Человек — это по самой своей природе «общественное существо» — не приспособлен для самоизоляции, для замкнутого существования в себе самом. Радости и страдания других и в самом деле нужны ему как пища, но они становятся действительной пищей его жизни лишь тогда, когда они рождены как ответный и равный отклик, когда отношения его с другими людьми строятся именно на основе добра, благородства стремлений, справедливости, равенства, невозможности быть счастливым, не давая счастья другому. И как решительно подтверждает это, вопреки выкладкам рассудка Печорина, уже и сам опыт немногочисленных радостей его души! Нет, душа его вовсе «не испорчена светом» — это напрасное обвинение. Она-то как раз, поскольку она живет, и не может заглушить в себе действительных своих потребностей.

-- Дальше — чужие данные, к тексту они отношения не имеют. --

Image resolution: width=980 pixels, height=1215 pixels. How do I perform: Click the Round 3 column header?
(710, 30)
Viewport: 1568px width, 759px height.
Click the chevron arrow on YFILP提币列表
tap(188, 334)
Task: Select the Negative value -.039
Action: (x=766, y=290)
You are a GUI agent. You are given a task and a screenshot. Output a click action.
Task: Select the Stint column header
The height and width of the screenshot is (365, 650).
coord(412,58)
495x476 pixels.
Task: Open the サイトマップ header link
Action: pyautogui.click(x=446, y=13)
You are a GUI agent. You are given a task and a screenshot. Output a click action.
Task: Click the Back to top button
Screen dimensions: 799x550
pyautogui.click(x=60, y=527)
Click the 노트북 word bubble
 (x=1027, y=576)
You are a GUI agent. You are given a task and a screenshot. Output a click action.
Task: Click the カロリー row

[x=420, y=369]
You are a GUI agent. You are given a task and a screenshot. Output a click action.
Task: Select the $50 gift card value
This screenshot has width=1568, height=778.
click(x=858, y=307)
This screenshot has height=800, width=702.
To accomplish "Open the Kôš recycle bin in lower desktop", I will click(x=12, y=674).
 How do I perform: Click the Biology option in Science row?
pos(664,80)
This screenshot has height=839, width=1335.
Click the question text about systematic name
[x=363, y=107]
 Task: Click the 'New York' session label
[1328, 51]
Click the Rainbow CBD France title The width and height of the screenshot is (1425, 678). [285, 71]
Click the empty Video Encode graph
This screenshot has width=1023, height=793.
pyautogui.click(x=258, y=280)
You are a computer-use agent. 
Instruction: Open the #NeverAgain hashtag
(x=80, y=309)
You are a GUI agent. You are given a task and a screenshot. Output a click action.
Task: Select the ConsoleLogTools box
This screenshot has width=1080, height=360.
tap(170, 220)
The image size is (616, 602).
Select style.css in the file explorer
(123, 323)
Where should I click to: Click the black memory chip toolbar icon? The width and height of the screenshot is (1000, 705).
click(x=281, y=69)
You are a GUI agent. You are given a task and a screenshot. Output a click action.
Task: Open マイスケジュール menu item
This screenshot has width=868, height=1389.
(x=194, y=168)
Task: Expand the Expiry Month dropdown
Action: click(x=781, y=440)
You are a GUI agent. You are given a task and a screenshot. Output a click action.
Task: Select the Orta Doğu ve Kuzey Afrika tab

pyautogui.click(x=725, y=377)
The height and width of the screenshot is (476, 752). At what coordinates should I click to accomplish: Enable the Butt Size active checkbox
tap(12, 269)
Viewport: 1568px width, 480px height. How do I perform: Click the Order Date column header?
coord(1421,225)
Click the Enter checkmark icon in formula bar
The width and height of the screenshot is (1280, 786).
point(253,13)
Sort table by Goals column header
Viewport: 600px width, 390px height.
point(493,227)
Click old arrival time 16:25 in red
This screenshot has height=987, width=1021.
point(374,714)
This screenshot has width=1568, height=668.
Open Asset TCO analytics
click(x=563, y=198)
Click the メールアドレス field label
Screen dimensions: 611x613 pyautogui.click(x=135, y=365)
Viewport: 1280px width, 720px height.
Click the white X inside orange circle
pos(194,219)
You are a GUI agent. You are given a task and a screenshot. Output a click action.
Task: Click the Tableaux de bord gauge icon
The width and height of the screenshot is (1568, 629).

Она помнит, что именно былой «пыл благородных стремлений» — лучший цвет жизни. Вопреки всем уверениям Печорина, что он лишь для собственного удовольствия добивается любви молоденькой княжны Мери, душа его страстно жаждет истинной влюбленности, и Печорин с удивлением ловит себе на том, что ждет встречи с Мери: «Наконец они приехали, Я сидел у окна, когда услышал стук их кареты: У меня сердце вздрогнуло… Что же это такое? Неужто я влюблен?.. Я так глупо создан, что этого можно от меня ожидать».
Он уверяет себя, что постоянная привязанность — всего лишь «жалкая привычка сердца». Но он вынужден признаться, что его, пожалуй, удовлетворила бы эта «жалкая привычка». Он смеется над своей «глупой» природой, но с трепетом вслушивается в невольные, манящие какой-то неясной надеждой движения своего сердца.